Heads in the game | MIT Technology Review
Heads in the game | MIT Technology Review
https://www.technologyreview.com/2026/06/23/1138214/heads-in-the-game/
Publish Date: 2026-06-23 17:00:00
Source Domain: www.technologyreview.com
The MIT Sports Lab’s origin story begins around 2010, when Anette “Peko” Hosoi, the Pappalardo Professor of Mechanical Engineering, fell in love with downhill mountain biking and needed a new bike. But given the varying linkage systems, shock types, and geometries, she found it difficult to choose the best one. Encountering only minimal information online, she assigned the analysis to her 2.001 class, the introductory course on mechanics. “All of my exams that semester were bike questions,” she says. They proved to be really good engineering questions too.

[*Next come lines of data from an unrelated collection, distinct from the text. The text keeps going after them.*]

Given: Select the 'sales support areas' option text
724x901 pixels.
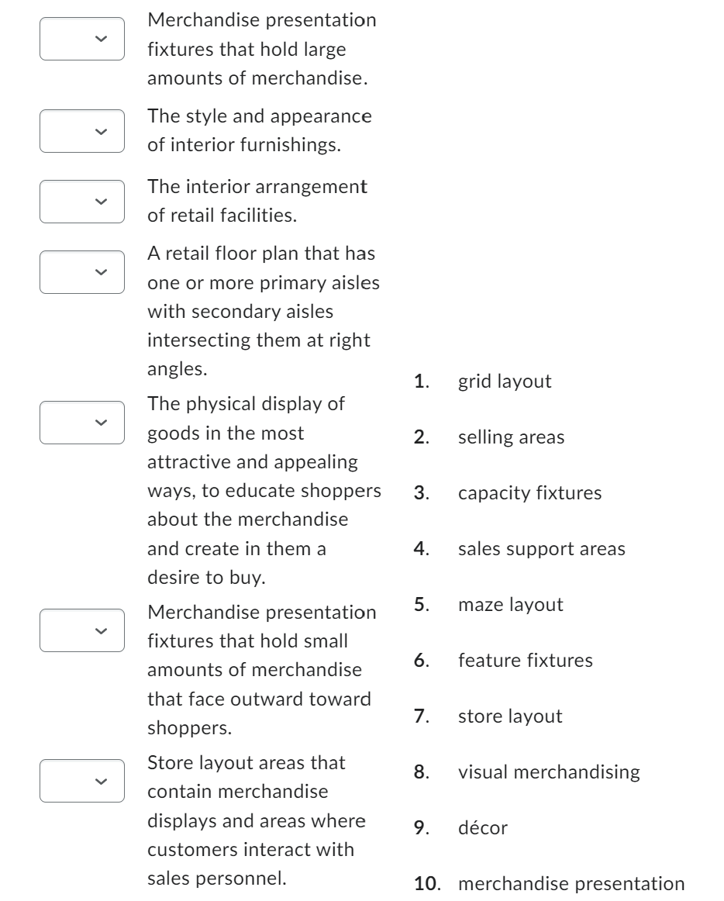Looking at the screenshot, I should click(x=541, y=549).
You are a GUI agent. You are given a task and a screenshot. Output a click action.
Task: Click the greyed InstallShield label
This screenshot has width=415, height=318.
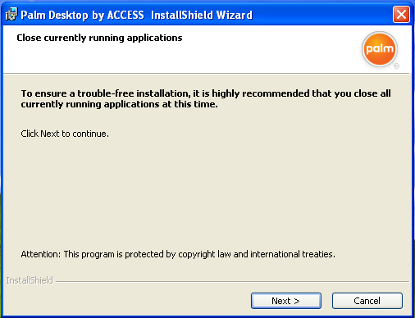coord(30,280)
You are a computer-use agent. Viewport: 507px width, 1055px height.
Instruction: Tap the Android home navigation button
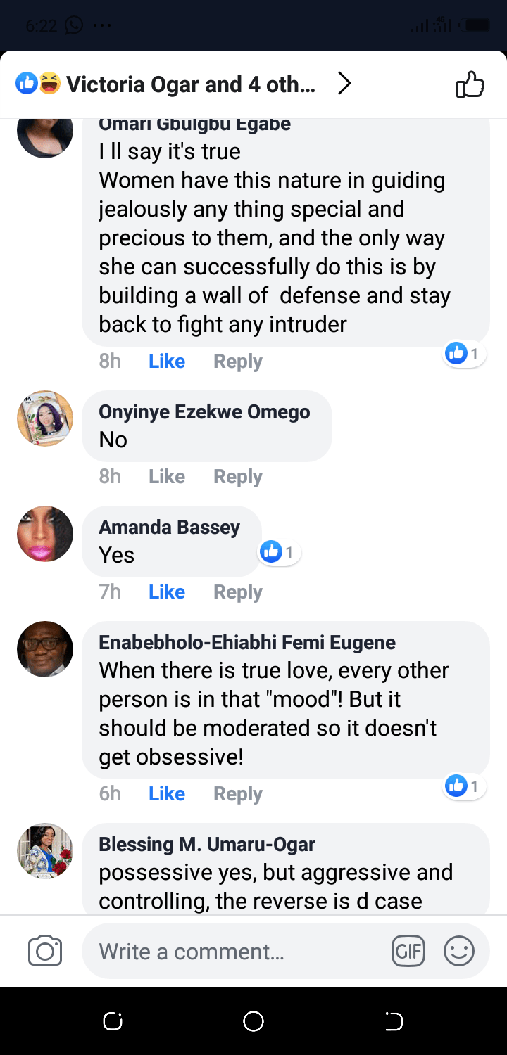[254, 1021]
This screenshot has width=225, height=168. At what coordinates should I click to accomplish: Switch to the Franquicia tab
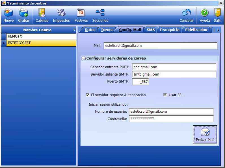tap(170, 30)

Having recently earned tenure, she wondered, What if I actually built this sports thing into something bigger? In 2011, she began conceptualizing a project called STE@M (Sports Technology and Education at MIT), which would assemble students, faculty, athletes, and industry partners to tackle sports engineering challenges. As the effort kicked into gear over the next few years, Hosoi began collaborating with Christina Chase, MIT’s new entrepreneur in residence, and in 2015 the two of them cofounded the MIT Sports Lab.
Mechanical engineering professor Anette “Peko” Hosoi assigned bike engineering challenges to her students when she needed a better mountain bike. In 2015, she cofounded the MIT Sports Lab with entrepreneur and MechE lecturer Christina Chase.
COURTESY OF MIT MECHANICAL ENGINEERING
“It turned out that we’re the perfect combination for this because my background comes from the math, physics, engineering side,” says Hosoi. “And she comes from the entrepreneurship [and] product development side. To really interface with these different sports companies and leagues, you need to span that whole spectrum.” Chase became the lab’s managing director and Hosoi its faculty director.
For over a decade, the Sports Lab has grown as interest in sports tech has skyrocketed—and it’s accumulated what younger fans would call some elite ball knowledge in the process.